The demand for abortion, says Joachim Osur of Amref Health Africa, has given rise to a highly sophisticated network of illicit but life-taking abortion services.

The network, which Dr Osur details in a recent survey, is complete with an enviable referral system involving schoolgirls, their mothers and grandmothers, teachers, policemen, brokers, midwives, herbalists and health workers.

Osur was a key researcher in the 2012 national abortion survey, which revealed 464,690 abortions were procured in the country that year.

“The school system has been infiltrated by illegal abortion providers who have planted agents to direct pregnant girls to them,” Osur told The Standard in a recent interview.

Osur, whose findings are published in the current issue of the African Journal of Reproductive Health, says the networks advertise their services through word of mouth, with past clients referring new ones.

Schools, he says, are the most fertile grounds from where to recruit clients.

“My cousin, a student at a nearby school and a neighbour’s daughter in another school act as my agents, referring needy girls my way,” a quack told the researchers.

Explaining why so many want to abort, in her report, ‘Unintended Pregnancies in Kenya: A Country Profile’, Mumah says almost half, 43 per cent, of pregnant women today do not want pregnancy.

Of this, 14 per cent do not just hate pregnancy, but take measures to terminate it with most ending up at backstreet clinics.

Recently, APHRC researchers sought to establish why many women prefer backstreet clinics to formal hospitals even when the Constitution allows limited legal abortions to save the life of a mother by a qualified medical professional.

The APHRC team led by Chimaraoke Izugbra interrogated 50 women who were being treated in public hospitals for post-abortion complications.

The women had developed complications, most life-threatening, after their efforts to abort illicitly went wrong. Although they sought treatment in formal hospitals, all were in agreement that the institutions are unsympathetic to aborting women.

The women accused health workers in the institutions of gossiping about who had aborted and even revealing it to others.

The worst that can happen to women who have aborted, they told Izugbra, is for their friends, relatives or the public to know their secret.

“Workers in these formal facilities make women feel very bad. They even ask women: ‘When you were having sex, did you not know that you would get pregnant?’” said one woman.

Writing their findings in the next month’s issue of the Social Science & Medicine journal, the authors indicate a much misunderstood underground abortion network that is serving about 375,000 women annually.

But the pro-abortion groups defend the formal health workers, arguing that the Ministry of Health has been intimidating them and undermining the provisions of the Constitution.

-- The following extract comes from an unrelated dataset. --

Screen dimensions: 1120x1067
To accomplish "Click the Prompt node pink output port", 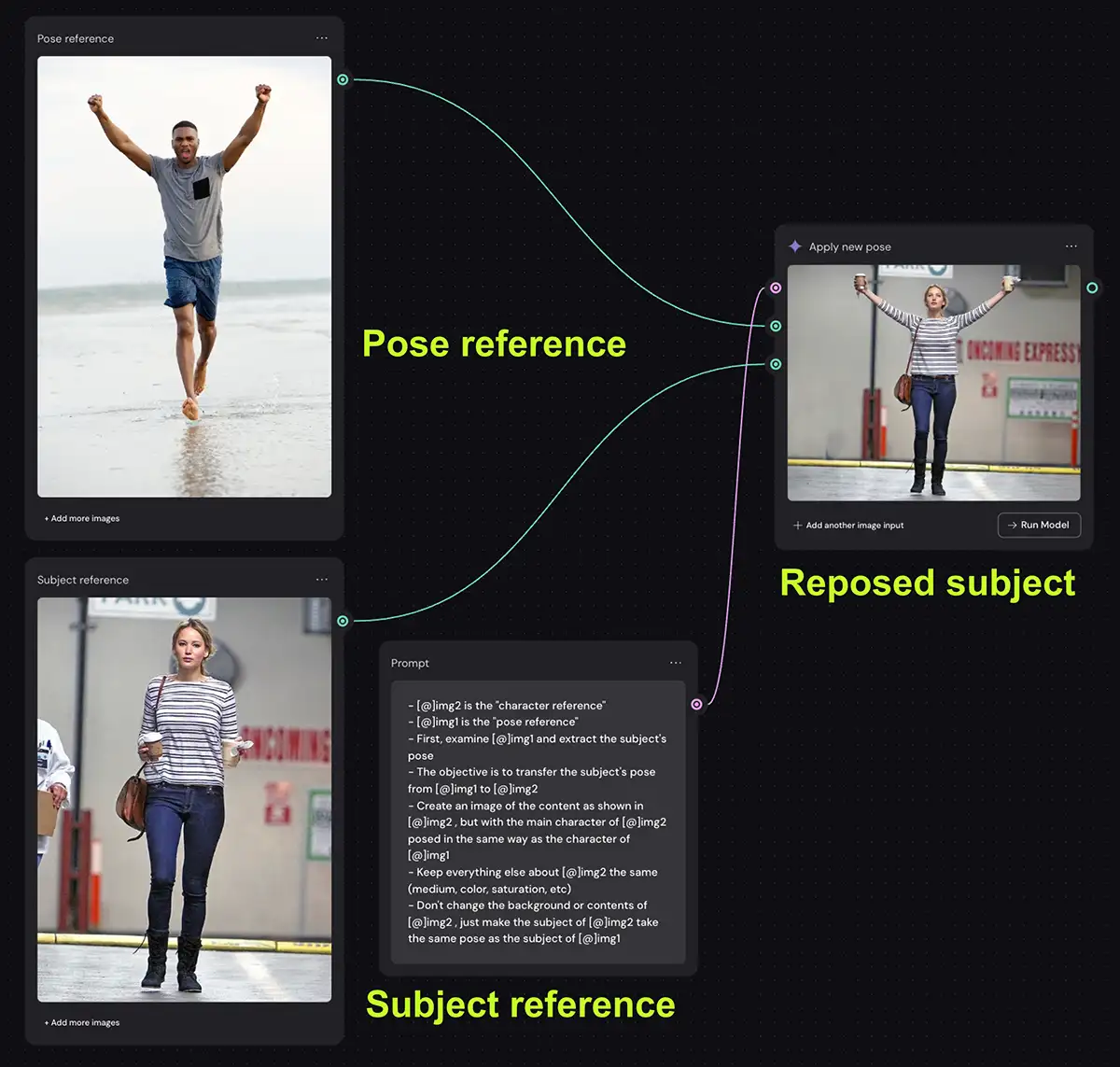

They complain that withdrawal of the 2012 national abortion guidelines undermines the rights of women to procure safe abortions as enshrined in the Constitution.

In 2012, the Ministry of Health released the Standards and Guidelines for “Reducing morbidity and mortality from unsafe abortions”, only to withdraw them a year later.

While releasing the guidelines, the then Director for Medical Services Francis Kimani said the intention was to reduce deaths and illnesses associated with unsafe abortion.

However, in June this year, the Federation of Women Lawyers (FIDA) took the ministry to court over the withdrawal of the guidelines.

“Withdrawal of training puts women at greater risk of death from unsafe abortions by unskilled health workers, which violates women’s rights to access comprehensive and accurate health treatment,” Fida lawyer Harun Ndubi said.

The Director of Medical Services says the ministry decided to first develop the Health Bill 2015, now in Parliament, as the guiding framework under which other laws and guidelines would be anchored.

But even this bill has come under criticism from the civil society, which claims it will take away the right of women to safe abortion.

In May, Erick Yegon, of Ipas Africa Alliance and C Odula-Obonyo of COVAW-Kenya wrote to the National Assembly complaining that the Health Bill 2015 as drafted will deny women their constitutional right to safe abortion.

They are, for example, opposed to a clause that seems to suggest that for a health worker to perform an abortion they require a special licence.